▶ [Bloc de texte]
....
Après la mort d’une touriste française à Dakhla, attaquée par des chiens errants, la question de la prolifération des canidés au Maghreb refait surface.
Ce mardi, à El Argoub, non loin de Dakhla, une touriste âgée de 44 ans a été attaquée par une meute de chiens errants. Mordue à plusieurs reprises, la quadragénaire est morte. Un drame qui alimente les pages de faits divers, notamment en France, pays d’origine de la touriste décédée.
Plus qu’un simple fait divers, ce drame représente surtout un phénomène qu’ont du mal à endiguer les autorités marocaines et, plus globalement, maghrébines. Car dans les rues des municipalités marocaines, algériennes ou tunisiennes, il n’est pas rare de croiser des meutes de chiens errants. En avril, les médias relataient les cas d’une collégienne décédée après une attaque de chiens errants en Tunisie ou encore d’un jeune garçon tué par une meute en Algérie.
....
▶ [Données brutes]
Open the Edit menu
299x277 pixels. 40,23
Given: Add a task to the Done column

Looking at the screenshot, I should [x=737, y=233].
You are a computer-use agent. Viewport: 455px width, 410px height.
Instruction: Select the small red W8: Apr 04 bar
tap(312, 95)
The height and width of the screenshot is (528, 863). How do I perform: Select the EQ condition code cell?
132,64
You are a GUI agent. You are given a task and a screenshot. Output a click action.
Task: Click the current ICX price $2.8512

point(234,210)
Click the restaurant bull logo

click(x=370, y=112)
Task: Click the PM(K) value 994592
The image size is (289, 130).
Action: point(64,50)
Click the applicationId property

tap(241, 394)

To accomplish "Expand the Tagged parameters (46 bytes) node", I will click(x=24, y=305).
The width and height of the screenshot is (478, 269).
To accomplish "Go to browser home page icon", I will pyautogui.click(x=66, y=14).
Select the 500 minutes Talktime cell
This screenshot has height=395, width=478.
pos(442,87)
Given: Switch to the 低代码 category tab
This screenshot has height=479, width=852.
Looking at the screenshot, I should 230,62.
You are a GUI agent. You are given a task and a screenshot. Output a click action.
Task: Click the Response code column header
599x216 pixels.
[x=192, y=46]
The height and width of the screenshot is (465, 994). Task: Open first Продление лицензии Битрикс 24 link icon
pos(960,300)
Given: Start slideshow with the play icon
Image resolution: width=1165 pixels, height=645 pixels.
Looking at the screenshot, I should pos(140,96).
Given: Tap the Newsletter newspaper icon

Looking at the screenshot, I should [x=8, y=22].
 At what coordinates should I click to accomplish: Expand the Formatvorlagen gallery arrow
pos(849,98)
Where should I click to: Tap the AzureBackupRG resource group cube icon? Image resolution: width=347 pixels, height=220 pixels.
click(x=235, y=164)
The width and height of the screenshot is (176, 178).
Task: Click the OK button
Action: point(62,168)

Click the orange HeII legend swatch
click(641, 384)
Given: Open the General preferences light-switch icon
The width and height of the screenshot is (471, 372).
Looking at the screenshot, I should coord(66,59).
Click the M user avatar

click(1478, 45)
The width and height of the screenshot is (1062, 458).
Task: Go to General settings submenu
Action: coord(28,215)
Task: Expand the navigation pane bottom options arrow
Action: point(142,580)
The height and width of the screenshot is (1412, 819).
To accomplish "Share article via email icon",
....
▶ [Exercice 1]
Relevez chacune des victimes d'attaques de chiens errants que cite le texte sur les chiens errants au Maghreb, en précisant pour chacune le lieu de l'attaque.
▶ [Exercice 2]
Poursuivez le texte sur les chiens errants au Maghreb après sa dernière phrase.

▶ [Zone de réponse 1]
- Une touriste française de 44 ans, morte après avoir été attaquée par une meute à El Argoub, non loin de Dakhla.
- Une collégienne, décédée après une attaque de chiens errants en Tunisie.
- Un jeune garçon, tué par une meute en Algérie.

▶ [Zone de réponse 2]
Des stérilisations pour endiguer la prolifération
Et les politiques concernant ces animaux diffèrent selon les pays. D’après le journal Al Akhbar, le ministère marocain de l’Intérieur, qui abattait autrefois les chiens errants, a récemment mis fin à cette pratique jugée barbare par de nombreuses associations de protection des animaux. En lieu et place de l’abattage, les autorités marocaines procèdent donc à des stérilisations : toujours selon Al Akhbar, plus de 140 000 chiens sont, chaque année, stérilisés.
Une politique qui pourrait être efficace sur le long terme. En attendant, les municipalités marocaines sont confrontées à ce phénomène sans pouvoir y trouver de solution. Conséquence : chaque année, on enregistre dans le royaume entre 20 et 30 décès après des attaques de chiens errants.
Outre les morsures, ce sont les maladies qui provoquent des décès. Et au Maroc, le ministère de la Santé a décidé d’agir en allouant un budget de 40 millions de dirhams à des campagnes de vaccination contre la rage et au développement de traitements pour les citoyens victimes de morsures.
Vaccinations et abattages
A Tunis, le phénomène n’est pas différent. En 2021, cinq personnes seraient mortes après avoir été mordues par des chiens errants porteurs de la rage. Selon le ministère tunisien de l’Agriculture, rien que dans le grand Tunis, plus de 55 % des chiens errants seraient contaminés.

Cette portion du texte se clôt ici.